Тем не менее, Босуэлл в этой вступительной главе называет мать «Сарой Форд, происходящей из древнего рода солидных свободных землевладельцев Уорикшира», а эпитафия Джонсона на надгробии матери описывает ее как принадлежащую «к древнему роду Фордов». Таким образом, приходишь в немалое замешательство, пытаясь примирить противоречия в отношении Джонсона.
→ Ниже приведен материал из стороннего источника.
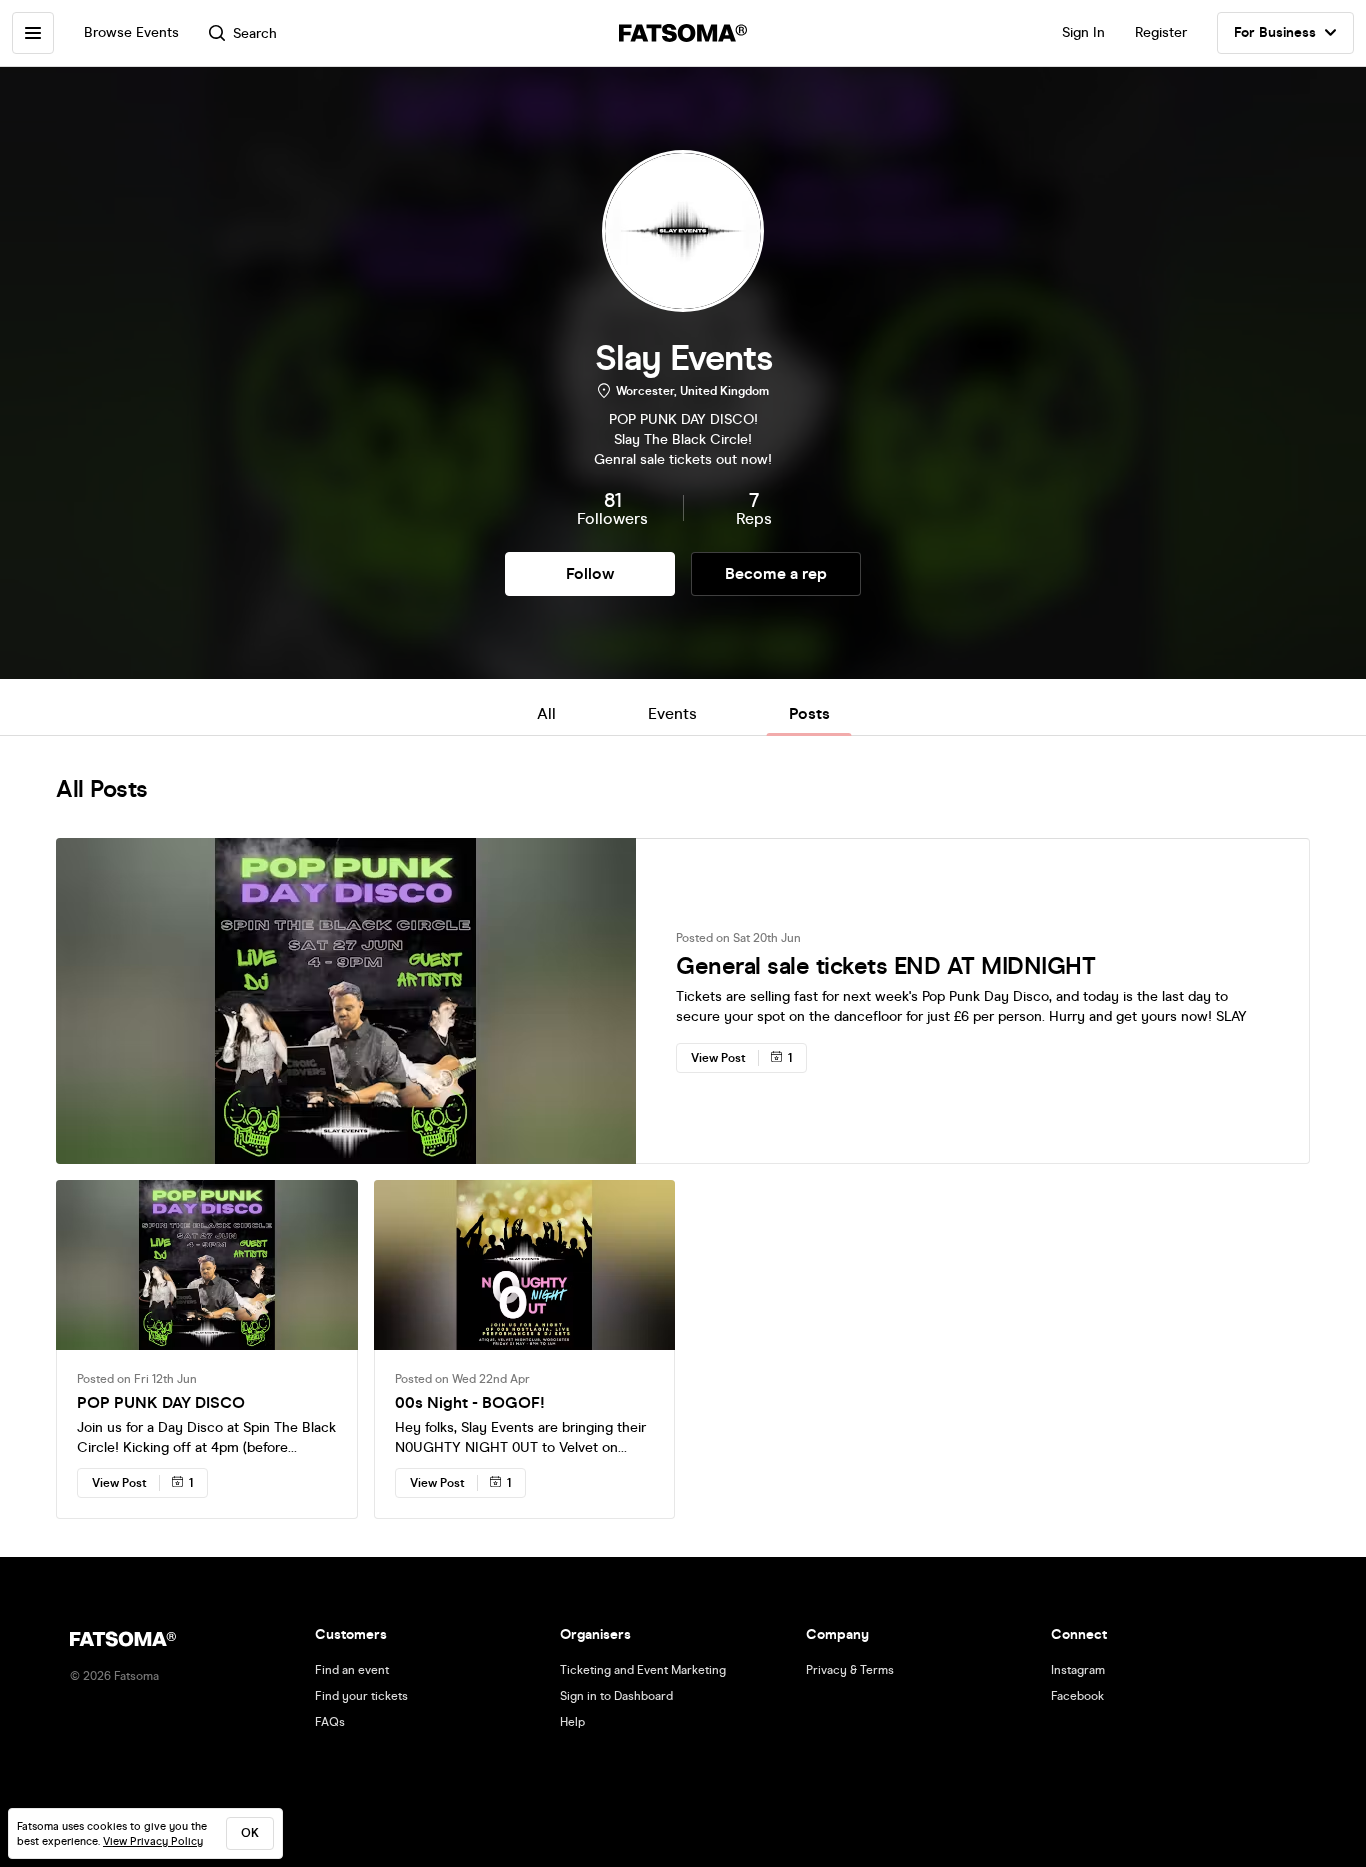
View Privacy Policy (153, 1841)
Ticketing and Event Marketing (643, 1670)
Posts (809, 713)
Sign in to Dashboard (616, 1696)
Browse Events (131, 32)
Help (572, 1722)
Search (255, 33)
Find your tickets (361, 1696)
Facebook (1077, 1696)
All (546, 713)
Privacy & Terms (850, 1670)
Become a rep (776, 573)
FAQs (330, 1722)
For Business (1275, 32)
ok (250, 1833)
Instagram (1078, 1670)
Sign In (1083, 32)
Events (672, 713)
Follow (590, 573)
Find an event (352, 1670)
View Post (718, 1058)
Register (1161, 32)
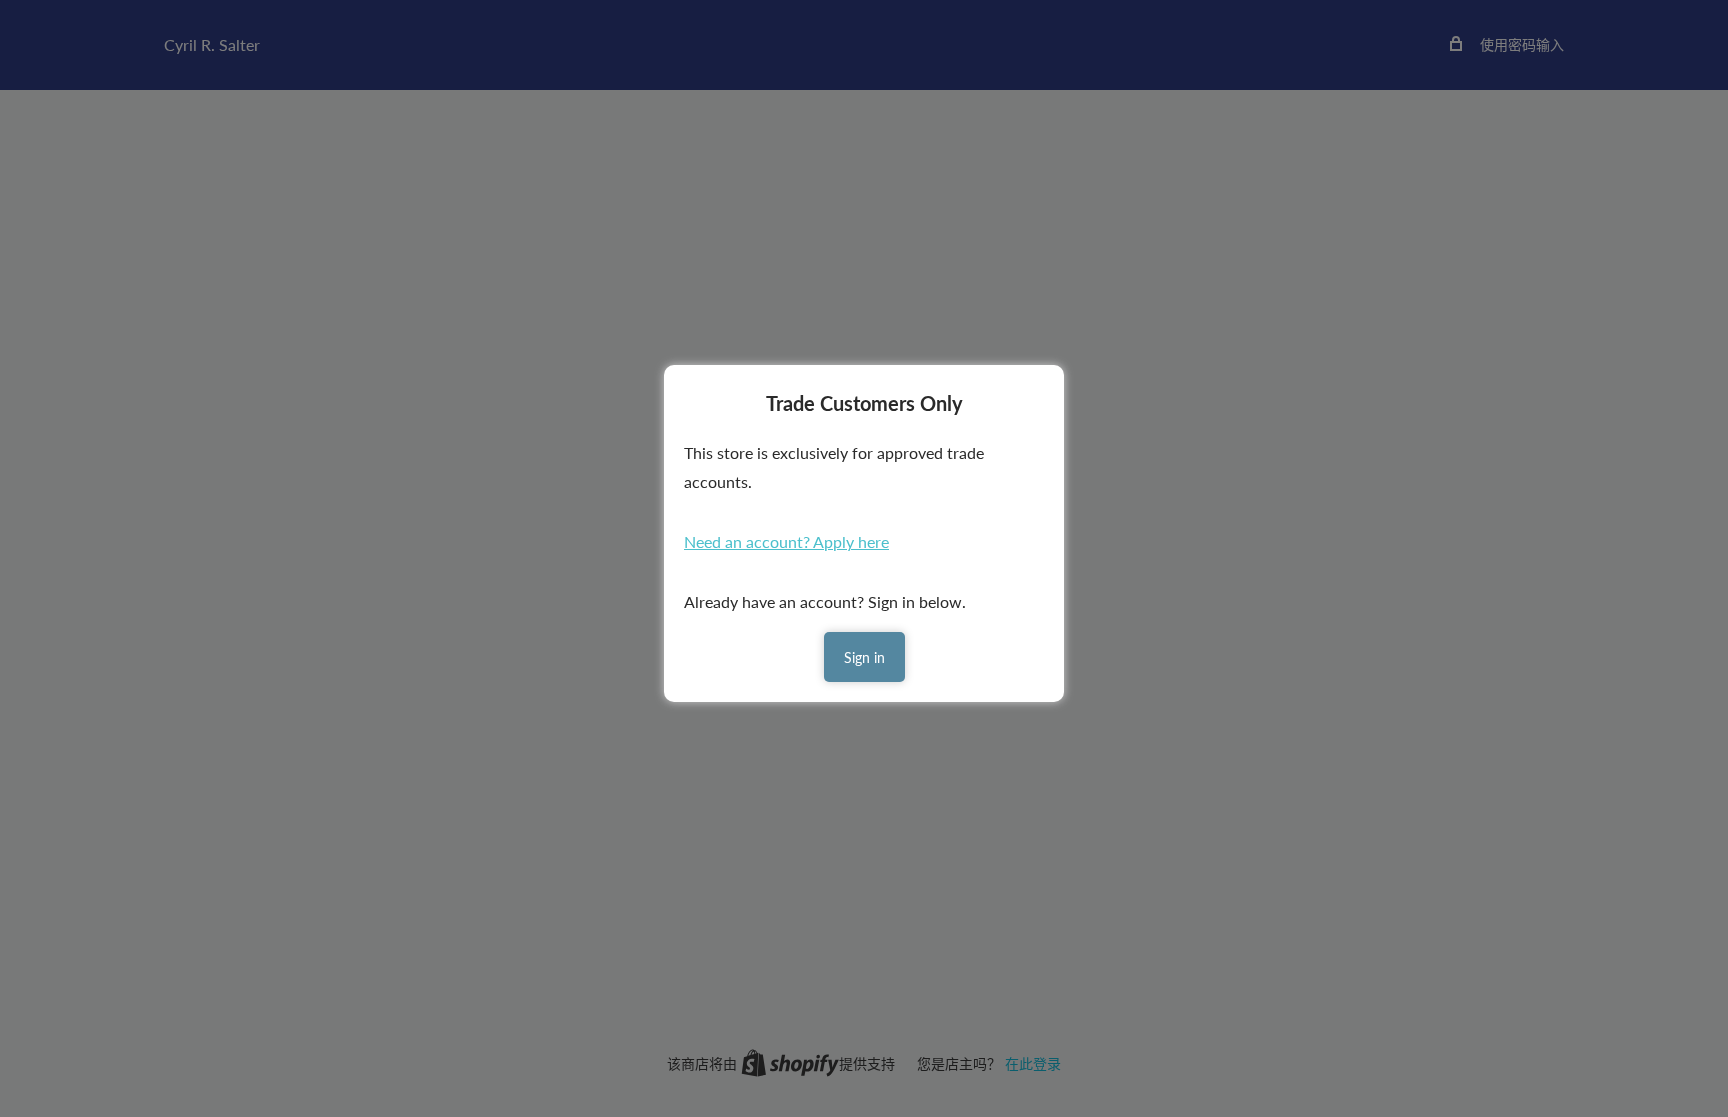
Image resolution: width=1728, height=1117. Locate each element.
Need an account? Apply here (786, 541)
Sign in (864, 657)
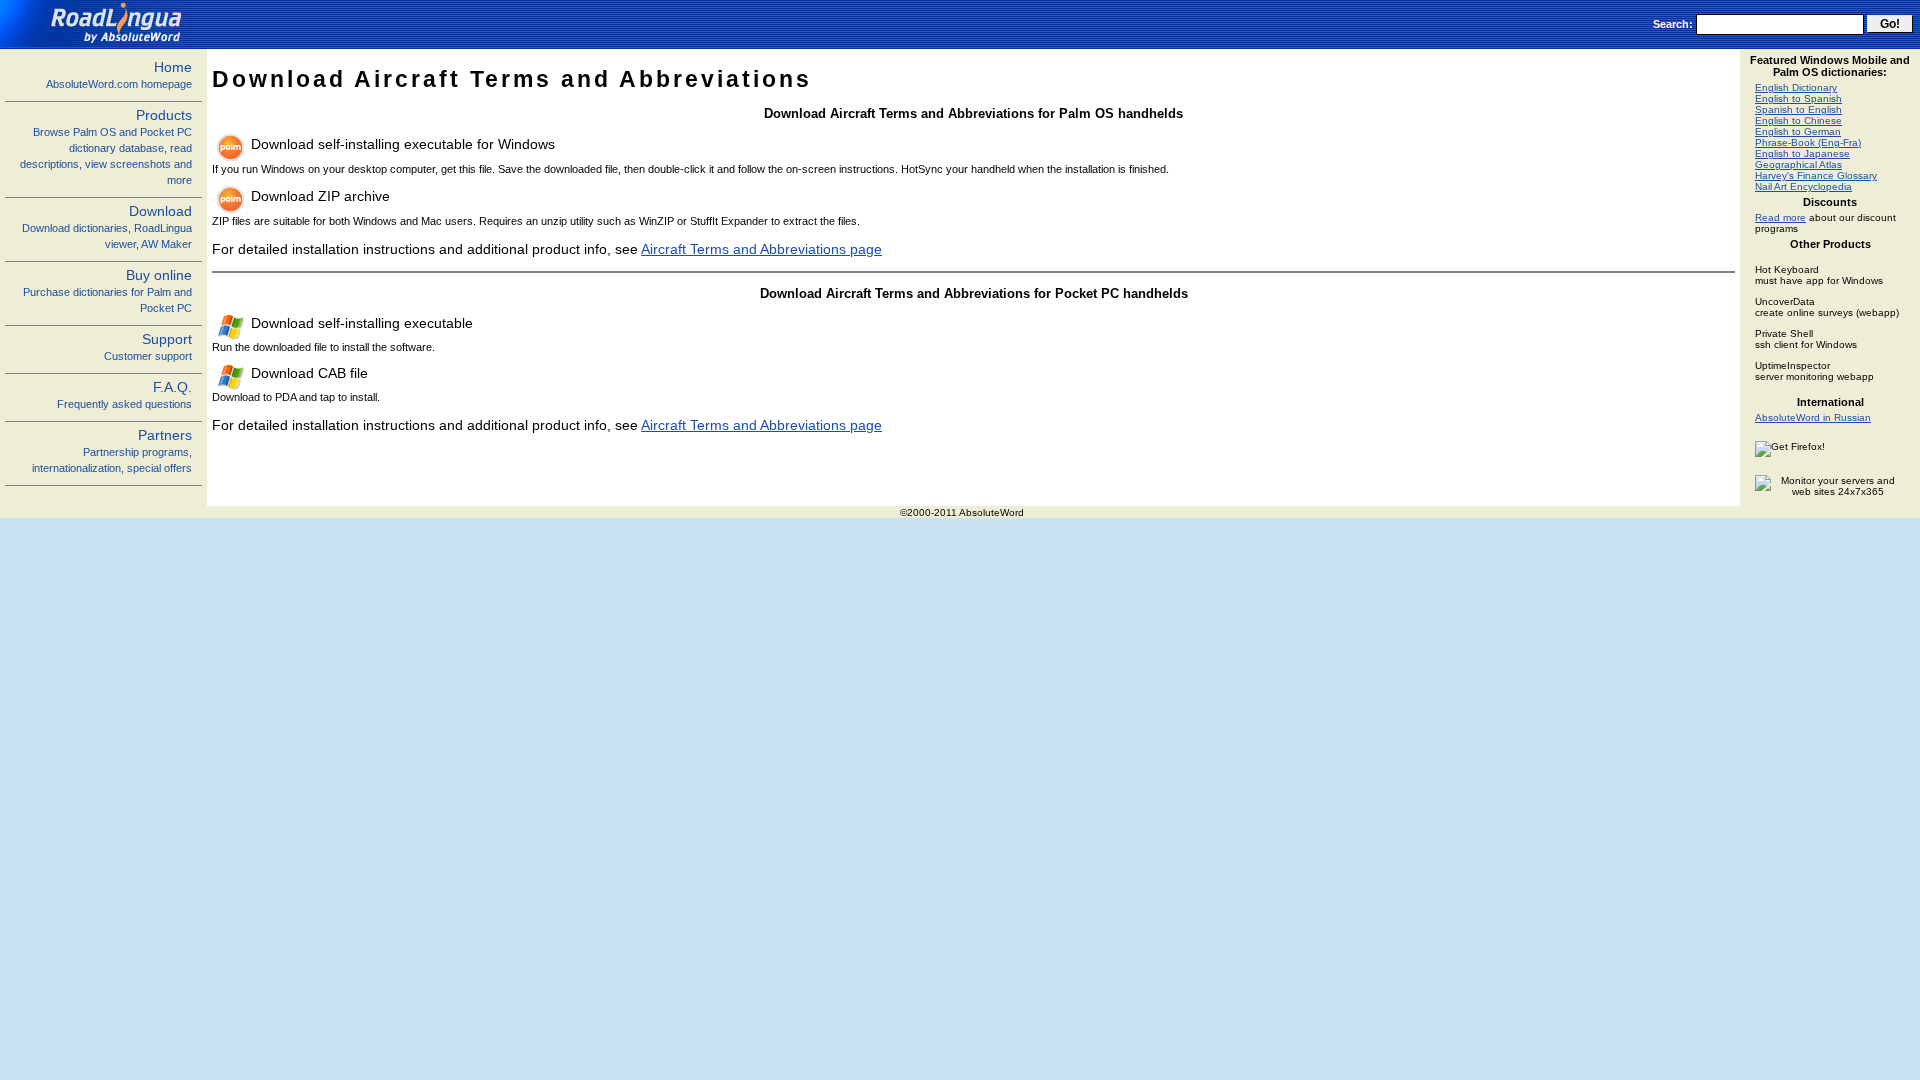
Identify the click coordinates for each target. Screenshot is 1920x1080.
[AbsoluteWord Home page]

Единственным из своих родственников, о ком он, по-видимому, отзывался хорошо, был Корнелиус Харрисон, о котором в письме к миссис Трейл он сказал, что тот был «пожалуй, единственным из моих родственников, кто когда-либо поднялся в своем благосостоянии выше нищеты, а в характере — выше пренебрежения». Этот Корнелиус был сыном Джона Харрисона, женившегося на тетке Джонсона, Фиби Форд. Рассказ Джонсона о дяде Джоне в его «Анналах» не отличается лестностью, но он был сыном ректора Пилборо, чей отец, сэр Ричард Харрисон, был одним из джентльменов королевской опочивальни и личностью весьма примечательной. Корнелиус, добропорядочный кузен, умер в 1748 году, но его потомки, по-видимому, были людьми никчемными, какими бы ни были его предки. Мистер Рид прослеживает их историю со всей беспощадностью генеалога.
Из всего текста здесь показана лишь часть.